*WORK ITEM*
Only the lines of the data below from the one with "[option] (35, 1118)" through the one with "Mumbai (60, 2276)" are wanted. Repeat them exactly.

*SUPPLIED RECORDS*
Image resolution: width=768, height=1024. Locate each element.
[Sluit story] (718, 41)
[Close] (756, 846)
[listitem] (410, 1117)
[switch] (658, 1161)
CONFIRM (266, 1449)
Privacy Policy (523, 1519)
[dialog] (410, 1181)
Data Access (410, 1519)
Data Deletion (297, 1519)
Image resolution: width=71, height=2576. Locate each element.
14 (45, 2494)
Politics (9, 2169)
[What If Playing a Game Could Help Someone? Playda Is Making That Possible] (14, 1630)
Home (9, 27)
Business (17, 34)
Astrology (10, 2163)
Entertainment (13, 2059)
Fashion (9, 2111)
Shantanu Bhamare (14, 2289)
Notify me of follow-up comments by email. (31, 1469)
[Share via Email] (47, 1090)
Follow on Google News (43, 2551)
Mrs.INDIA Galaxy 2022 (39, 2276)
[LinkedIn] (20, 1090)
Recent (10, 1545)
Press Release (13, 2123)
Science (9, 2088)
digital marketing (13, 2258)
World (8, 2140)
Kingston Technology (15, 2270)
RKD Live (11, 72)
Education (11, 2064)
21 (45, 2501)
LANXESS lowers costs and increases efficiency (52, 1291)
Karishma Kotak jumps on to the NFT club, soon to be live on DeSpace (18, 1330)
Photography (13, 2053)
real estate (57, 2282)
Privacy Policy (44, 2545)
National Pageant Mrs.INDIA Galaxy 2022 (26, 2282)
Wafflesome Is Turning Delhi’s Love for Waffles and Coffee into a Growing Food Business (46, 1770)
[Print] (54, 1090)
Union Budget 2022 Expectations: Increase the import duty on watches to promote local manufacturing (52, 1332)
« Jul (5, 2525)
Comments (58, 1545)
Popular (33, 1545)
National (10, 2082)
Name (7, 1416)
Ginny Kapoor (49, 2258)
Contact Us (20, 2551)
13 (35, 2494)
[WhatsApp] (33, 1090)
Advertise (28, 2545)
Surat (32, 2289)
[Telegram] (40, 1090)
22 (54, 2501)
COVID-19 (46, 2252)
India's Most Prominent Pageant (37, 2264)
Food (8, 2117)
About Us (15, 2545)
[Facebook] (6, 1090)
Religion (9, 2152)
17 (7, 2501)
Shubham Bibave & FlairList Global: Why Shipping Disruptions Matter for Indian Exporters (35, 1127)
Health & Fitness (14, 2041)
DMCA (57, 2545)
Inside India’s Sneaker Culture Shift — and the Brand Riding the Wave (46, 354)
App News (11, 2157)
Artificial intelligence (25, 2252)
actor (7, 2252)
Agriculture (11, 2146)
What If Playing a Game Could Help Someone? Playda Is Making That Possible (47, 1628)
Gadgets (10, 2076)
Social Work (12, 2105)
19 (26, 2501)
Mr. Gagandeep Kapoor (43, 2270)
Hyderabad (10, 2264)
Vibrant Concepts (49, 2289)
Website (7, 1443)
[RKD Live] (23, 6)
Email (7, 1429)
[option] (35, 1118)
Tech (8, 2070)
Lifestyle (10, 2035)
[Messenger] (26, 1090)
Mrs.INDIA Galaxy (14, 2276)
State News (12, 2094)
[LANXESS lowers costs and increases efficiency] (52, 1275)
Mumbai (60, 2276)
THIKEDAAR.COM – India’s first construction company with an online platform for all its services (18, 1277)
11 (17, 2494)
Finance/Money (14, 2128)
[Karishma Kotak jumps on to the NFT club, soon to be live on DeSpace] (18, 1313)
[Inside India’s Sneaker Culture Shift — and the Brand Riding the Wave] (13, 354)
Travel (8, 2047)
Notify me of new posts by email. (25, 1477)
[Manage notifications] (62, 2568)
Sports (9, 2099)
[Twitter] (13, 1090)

*EXERCISE ANSWER*
[option] (35, 1118)
Tech (8, 2070)
Lifestyle (10, 2035)
[Messenger] (26, 1090)
Mrs.INDIA Galaxy (14, 2276)
State News (12, 2094)
[LANXESS lowers costs and increases efficiency] (52, 1275)
Mumbai (60, 2276)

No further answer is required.